◆ What you will do
Copy the listing that follows, line for line, without a single difference.

---

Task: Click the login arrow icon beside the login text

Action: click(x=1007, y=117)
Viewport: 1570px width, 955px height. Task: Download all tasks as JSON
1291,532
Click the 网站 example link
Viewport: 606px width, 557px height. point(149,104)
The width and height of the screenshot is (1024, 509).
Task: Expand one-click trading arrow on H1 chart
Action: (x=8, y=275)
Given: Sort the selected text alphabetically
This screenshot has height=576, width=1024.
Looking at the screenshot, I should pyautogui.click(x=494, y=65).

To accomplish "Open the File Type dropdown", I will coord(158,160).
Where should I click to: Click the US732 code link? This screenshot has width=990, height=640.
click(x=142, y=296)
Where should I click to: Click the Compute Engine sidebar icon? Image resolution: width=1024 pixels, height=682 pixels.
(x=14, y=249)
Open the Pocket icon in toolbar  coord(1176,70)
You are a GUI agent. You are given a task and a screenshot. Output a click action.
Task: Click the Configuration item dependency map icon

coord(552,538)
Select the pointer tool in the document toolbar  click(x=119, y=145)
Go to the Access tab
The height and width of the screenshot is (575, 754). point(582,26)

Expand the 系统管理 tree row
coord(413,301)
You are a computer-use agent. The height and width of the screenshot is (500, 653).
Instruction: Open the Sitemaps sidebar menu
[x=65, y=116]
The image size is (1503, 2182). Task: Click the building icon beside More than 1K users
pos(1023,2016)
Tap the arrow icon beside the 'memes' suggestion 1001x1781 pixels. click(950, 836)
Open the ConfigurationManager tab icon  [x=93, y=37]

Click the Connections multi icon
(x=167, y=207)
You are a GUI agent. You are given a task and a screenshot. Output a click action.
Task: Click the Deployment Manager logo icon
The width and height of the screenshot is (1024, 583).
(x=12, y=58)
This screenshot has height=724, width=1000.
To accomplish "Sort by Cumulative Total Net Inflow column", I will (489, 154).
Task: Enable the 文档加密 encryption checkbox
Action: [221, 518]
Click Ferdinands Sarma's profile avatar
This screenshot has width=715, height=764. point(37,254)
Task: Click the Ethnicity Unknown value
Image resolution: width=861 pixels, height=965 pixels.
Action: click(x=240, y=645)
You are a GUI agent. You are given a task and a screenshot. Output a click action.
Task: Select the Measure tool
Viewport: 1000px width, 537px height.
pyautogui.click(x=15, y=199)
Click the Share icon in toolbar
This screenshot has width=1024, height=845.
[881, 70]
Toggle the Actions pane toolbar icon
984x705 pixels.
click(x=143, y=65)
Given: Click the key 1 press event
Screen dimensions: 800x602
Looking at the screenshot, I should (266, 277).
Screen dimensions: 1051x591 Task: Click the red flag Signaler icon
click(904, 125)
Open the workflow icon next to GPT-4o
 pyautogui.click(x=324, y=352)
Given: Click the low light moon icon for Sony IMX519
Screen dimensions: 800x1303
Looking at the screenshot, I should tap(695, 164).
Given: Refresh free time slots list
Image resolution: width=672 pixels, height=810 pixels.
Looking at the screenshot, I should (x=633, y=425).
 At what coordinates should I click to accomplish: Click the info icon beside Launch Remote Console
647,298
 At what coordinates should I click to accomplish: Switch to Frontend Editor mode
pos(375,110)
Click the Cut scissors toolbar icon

---

◆ Response to the task
Task: Click the login arrow icon beside the login text

Action: click(x=1007, y=117)
Viewport: 1570px width, 955px height. Task: Download all tasks as JSON
1291,532
Click the 网站 example link
Viewport: 606px width, 557px height. point(149,104)
The width and height of the screenshot is (1024, 509).
Task: Expand one-click trading arrow on H1 chart
Action: (x=8, y=275)
Given: Sort the selected text alphabetically
This screenshot has height=576, width=1024.
Looking at the screenshot, I should pyautogui.click(x=494, y=65).

To accomplish "Open the File Type dropdown", I will coord(158,160).
Where should I click to: Click the US732 code link? This screenshot has width=990, height=640.
click(x=142, y=296)
Where should I click to: Click the Compute Engine sidebar icon? Image resolution: width=1024 pixels, height=682 pixels.
(x=14, y=249)
Open the Pocket icon in toolbar  coord(1176,70)
You are a GUI agent. You are given a task and a screenshot. Output a click action.
Task: Click the Configuration item dependency map icon

coord(552,538)
Select the pointer tool in the document toolbar  click(x=119, y=145)
Go to the Access tab
The height and width of the screenshot is (575, 754). point(582,26)

Expand the 系统管理 tree row
coord(413,301)
You are a computer-use agent. The height and width of the screenshot is (500, 653).
Instruction: Open the Sitemaps sidebar menu
[x=65, y=116]
The image size is (1503, 2182). Task: Click the building icon beside More than 1K users
pos(1023,2016)
Tap the arrow icon beside the 'memes' suggestion 1001x1781 pixels. click(950, 836)
Open the ConfigurationManager tab icon  [x=93, y=37]

Click the Connections multi icon
(x=167, y=207)
You are a GUI agent. You are given a task and a screenshot. Output a click action.
Task: Click the Deployment Manager logo icon
The width and height of the screenshot is (1024, 583).
(x=12, y=58)
This screenshot has height=724, width=1000.
To accomplish "Sort by Cumulative Total Net Inflow column", I will (489, 154).
Task: Enable the 文档加密 encryption checkbox
Action: [221, 518]
Click Ferdinands Sarma's profile avatar
This screenshot has width=715, height=764. point(37,254)
Task: Click the Ethnicity Unknown value
Image resolution: width=861 pixels, height=965 pixels.
Action: click(x=240, y=645)
You are a GUI agent. You are given a task and a screenshot. Output a click action.
Task: Select the Measure tool
Viewport: 1000px width, 537px height.
pyautogui.click(x=15, y=199)
Click the Share icon in toolbar
This screenshot has width=1024, height=845.
[881, 70]
Toggle the Actions pane toolbar icon
984x705 pixels.
click(x=143, y=65)
Given: Click the key 1 press event
Screen dimensions: 800x602
Looking at the screenshot, I should (266, 277).
Screen dimensions: 1051x591 Task: Click the red flag Signaler icon
click(904, 125)
Open the workflow icon next to GPT-4o
 pyautogui.click(x=324, y=352)
Given: Click the low light moon icon for Sony IMX519
Screen dimensions: 800x1303
Looking at the screenshot, I should tap(695, 164).
Given: Refresh free time slots list
Image resolution: width=672 pixels, height=810 pixels.
Looking at the screenshot, I should (x=633, y=425).
 At what coordinates should I click to accomplish: Click the info icon beside Launch Remote Console
647,298
 At what coordinates should I click to accomplish: Switch to Frontend Editor mode
pos(375,110)
Click the Cut scissors toolbar icon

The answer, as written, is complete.